I want to respond to Ben Tausz’s contribution to the debate on whether to ban the hijab in primary schools (Solidarity 527).
He quotes me as saying “I do not think that you need to have a solution (of how a ban might be enforced) to support a ban”.
The problem is, I didn’t say that. I said that I didn’t think you had to have an agreed solution to what the consequence of breaking the ban might be.
What, Ben, should the consequence be for those who resist our programme for renationalisation? What should the consequence be for those who avoid higher taxes on the rich? How would you enforce them?

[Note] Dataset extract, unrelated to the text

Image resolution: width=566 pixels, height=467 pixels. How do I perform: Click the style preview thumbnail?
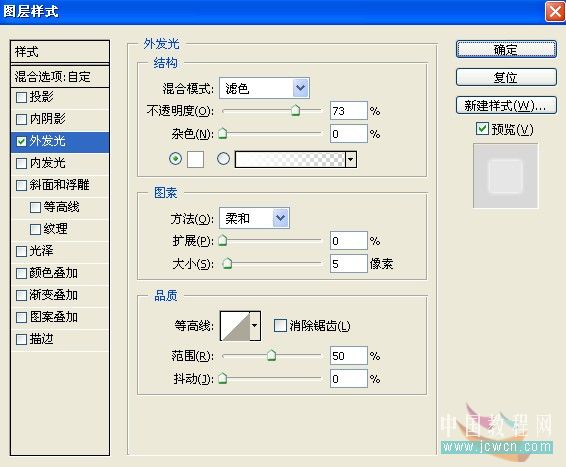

I think it is possible to be in favour of those things without having an absolute blueprint of enforcement and sanctions which everyone agrees to. Despite this I have written more, much more, on how a ban in primary schools may be implemented than those who are arguing against it have written on the alternatives.
If they believe we are winning on this issue, or this issue doesn’t need dealing with, then they should say so. If not, they have to do better than simply vacuous calls for campaigning and education.

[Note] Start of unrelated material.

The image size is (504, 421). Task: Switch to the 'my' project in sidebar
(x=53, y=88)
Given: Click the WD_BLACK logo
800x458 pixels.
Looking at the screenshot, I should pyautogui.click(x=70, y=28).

Next Tausz ventures that he doesn’t think teachers instructing children to take off the hijab sounds very liberatory.
“Compulsion for one set of authority figures – parents – is simply added to with rival compulsion from another authority figure”.

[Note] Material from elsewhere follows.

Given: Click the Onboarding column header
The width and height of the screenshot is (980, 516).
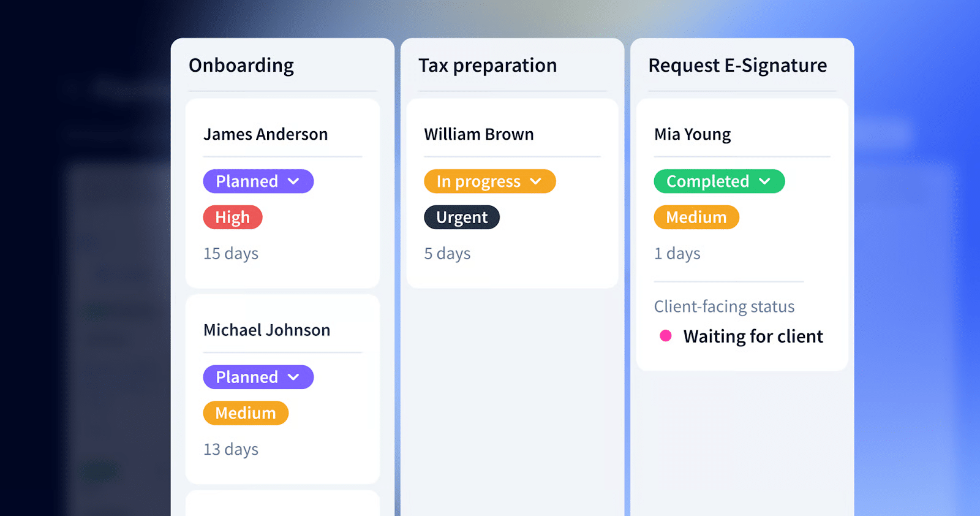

I am sorry if it hurts Tausz’s sensibilities, but I use my authority as a primary teacher to counter all sort of reactionary views. Indeed, when I introduced the new Sex Education (RSE) programme to my school, many children came to me (almost certainly after discussions with their parents) to say they didn’t want to attend. In Ben’s world I shouldn’t have forced the issue.
Further, I wonder what he thinks the sanction should be for children who are withdrawn from RSE? Maybe we shouldn’t fight for compulsory RSE lessons until we can give a clear answer about to how to enforce it.
Tausz says in my proposal “the child is singled out for discipline” — despite him quoting from my letter where I wrote proposing additional lessons “because it was a sanction which didn’t punish the child, but that the parents or community who were forcing the child to wear the hijab would likely be opposed to”.
Then Ben throws in a red herring, wondering how we would enforce it if school uniforms were abolished. I presume that even he would some guidelines on the clothes children could wear? Swastika t-shirt? Violent pornography hoodie? I would ban religious clothing that represent the subjugation and shaming of girls and women.
Tausz tells us “there simply is no quick or easy fix here”. Sadly, he doesn’t even give us a difficult and slow fix — unless you consider the phrase, “a long battle, conducted mainly on the ideological front” to be a solution.
Ironically for someone who is so keen to hear the precise details of how we would enforce the ban he gives no details at all of his “long battle, conducted mainly on the ideological front”. Meanwhile, children as young as five years old wear symbols of their second-class status, lest they raise predatory sexual feelings of a man. We stand on the side lines whilst our sisters like Sadia Hameed (Solidarity 529) and Maryam Namazie (Solidarity 526) bravely raise the call for a ban.
Next, our ideological warrior says “Pendletone has responded that it is not him, but the religious reactionaries, who have chosen this terrain. This is straightforwardly false, unless Pendletone believes that there are no other prominent and serious examples of religious bigotry in society at present”.
I respond what symbol and tool of religious bigotry is being inflicted on children, where they have no control over it, in such a widespread way? Which symbol of religious bigotry is a symbol of and assertion of oppression of girls and women? Which symbol sexualises children as young as five? It is also apparent that the girls wearing the hijab are getting younger and the numbers are increasing. So, yes, I reassert that reactionaries have chosen the terrain.
Ben makes a most erroneous comparison with our approach to antisemitism and the Israeli state. The real analogy would be that, were we to follow Ben’s advice, we would cede campaigning for a Palestinian state now for fear of chiming in with the antisemites. Instead of that proposal a long battle mainly on the ideological front would be indicated. I hope no-one follows this logic.
Tausz’s final flourish is to claim that banning the hijab in primary school’s “is politically anti-Muslim”. I think not. I think it protects girls from Muslim backgrounds and refuses to allow them to be treated differently from other girls. It is anti-Islamic reaction, as we are anti the encroachment of any organised religion (particularly conservative variants) in to public spaces. I think anyone who delays addressing this issue to a non-specified “long battle on the ideological front” has given up on the immediate advocacy of women’s rights and the protection of children. If you take that line you fatally undermined feminism, leaving it as an aspiration for a future, better world.
Worse you accept the treating of girls from Muslim background in this way, when you would not accept if for white girls from Christian backgrounds. That smacks of liberal white racism.